Branding doesn’t mean much without the product to back it up and stories like this have a way of eroding confidence in a company.

Tarnishing a good reputation

Before this story, Ikea had a stellar reputation. Several years ago, I read about the president of their North American operations and her experience in dealing with work/life balance:

As a rising IKEA executive in the late 1990s, Pernille Spiers-Lopez was charging from one task to another when a sudden chest pain signaled a possible heart attack. Lying in the ambulance, she thought to herself, “Oh, so this is success,” she recalled recently.

As it turned out, it wasn’t a heart attack but a sign of stress – a signal she needed to balance life and work the way she had been telling employees to do. “My husband for many years said, ‘Yeah, you talk a lot about life balance, but when you’re here, you’re not here,” she said during a presentation at the Wharton Leadership Lecture series March 18.

Many executives talk about the benefits of worker-friendly policies, but Spiers-Lopez has clearly put them into practice at IKEA North America’s stores – 18 in the U.S. and 11 in Canada.

Of course, that is wildly out of alignment with the recent Ikea story from the Los Angeles Times. An executive that puts into practice worker-friendly policies wouldn’t be demanding consistent mandatory overtime or last minute notifications of weekend shifts. And as a working parent, Ms. Spiers-Lopez should know better. Of course, what adds even more interest to this story is the fact that she is now the head of global human resources for all of Ikea.

Not as easy as it looks

Of course, employer branding isn’t easy and it can be a high risk venture. The many years that Ikea has cultivated an image of responsibility and progressive thinking in human resources can be gone in a virtual instant if a story like this one lingers. And while certainly not as big of a deal as Walmart’s discrimination suit, Ikea had much more to lose in a situation like this.

The very difficult thing is this: how do you sum up the experiences and culture of thousands of employees worldwide? When employer branding experts talk about having near-perfect alignment between the message of their employer brand and the experience of being an employee, you’re really asking to do the impossible.
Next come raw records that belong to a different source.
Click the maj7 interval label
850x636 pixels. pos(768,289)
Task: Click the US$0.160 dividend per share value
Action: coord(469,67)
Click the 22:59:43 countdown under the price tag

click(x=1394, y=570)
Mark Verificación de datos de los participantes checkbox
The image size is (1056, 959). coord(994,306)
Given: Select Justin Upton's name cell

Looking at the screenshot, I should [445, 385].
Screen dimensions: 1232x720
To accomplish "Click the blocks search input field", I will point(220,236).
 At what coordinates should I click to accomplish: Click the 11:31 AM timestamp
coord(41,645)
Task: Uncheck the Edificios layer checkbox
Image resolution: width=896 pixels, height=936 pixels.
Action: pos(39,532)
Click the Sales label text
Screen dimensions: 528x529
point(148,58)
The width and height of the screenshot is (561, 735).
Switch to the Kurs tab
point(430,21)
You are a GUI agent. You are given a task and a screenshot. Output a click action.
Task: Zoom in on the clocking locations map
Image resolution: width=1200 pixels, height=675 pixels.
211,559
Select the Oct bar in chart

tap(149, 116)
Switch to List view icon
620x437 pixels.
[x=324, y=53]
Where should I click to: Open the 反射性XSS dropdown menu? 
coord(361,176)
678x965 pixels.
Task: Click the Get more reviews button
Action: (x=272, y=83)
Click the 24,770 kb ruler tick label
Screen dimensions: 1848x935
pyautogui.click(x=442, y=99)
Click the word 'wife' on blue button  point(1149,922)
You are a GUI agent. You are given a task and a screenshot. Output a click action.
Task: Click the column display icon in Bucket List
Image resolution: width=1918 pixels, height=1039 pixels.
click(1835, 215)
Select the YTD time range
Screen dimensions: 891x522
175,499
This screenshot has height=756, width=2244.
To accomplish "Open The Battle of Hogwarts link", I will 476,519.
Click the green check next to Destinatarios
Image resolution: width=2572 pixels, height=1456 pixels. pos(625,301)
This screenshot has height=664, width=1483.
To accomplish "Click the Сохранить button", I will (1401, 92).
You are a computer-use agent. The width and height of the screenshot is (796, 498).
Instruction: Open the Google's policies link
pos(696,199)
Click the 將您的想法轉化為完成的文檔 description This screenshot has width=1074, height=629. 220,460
Some HR professionals would love to have a problem where only a small fraction of their employees are publicly unhappy. That may seem to be excusing Ikea’s actions but it is just a reality of being a large, global business. You’re not going to have a perfect track record. How Ikea handles this, especially in the public spotlight, is going to be as important as giving their employees new bikes as part of a bonus or the work they’ve put into creating the perception of a great place to work.

Recovery is possible

I still believe that, overall, Ikea is a great place to work. Stories like this one are seemingly rare and the bar for big box retailers is still very low. If you spend some time on Amazon.com, like I do, you’ll notice that even the best-rated products in every category have some negative reviews.

It’s the cost of being big: it’s impossible to make everyone happy.

But when you look at the overall record, Ikea is still doing well. Making this issue disappear the right way would go a long way in not only reversing the poor image, but strengthening the overall employer brand as well.